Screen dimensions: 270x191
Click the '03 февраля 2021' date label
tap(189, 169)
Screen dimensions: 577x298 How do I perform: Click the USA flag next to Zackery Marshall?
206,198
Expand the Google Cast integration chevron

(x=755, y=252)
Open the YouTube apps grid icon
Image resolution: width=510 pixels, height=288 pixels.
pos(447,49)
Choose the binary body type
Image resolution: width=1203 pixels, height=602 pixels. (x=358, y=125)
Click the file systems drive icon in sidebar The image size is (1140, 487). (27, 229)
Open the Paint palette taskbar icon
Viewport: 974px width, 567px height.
---+---
» **Problem**:
Copy all of the items above verbatim, in the same order and with the same line breaks.

» **The solution**:
Screen dimensions: 270x191
Click the '03 февраля 2021' date label
tap(189, 169)
Screen dimensions: 577x298 How do I perform: Click the USA flag next to Zackery Marshall?
206,198
Expand the Google Cast integration chevron

(x=755, y=252)
Open the YouTube apps grid icon
Image resolution: width=510 pixels, height=288 pixels.
pos(447,49)
Choose the binary body type
Image resolution: width=1203 pixels, height=602 pixels. (x=358, y=125)
Click the file systems drive icon in sidebar The image size is (1140, 487). (27, 229)
Open the Paint palette taskbar icon
Viewport: 974px width, 567px height.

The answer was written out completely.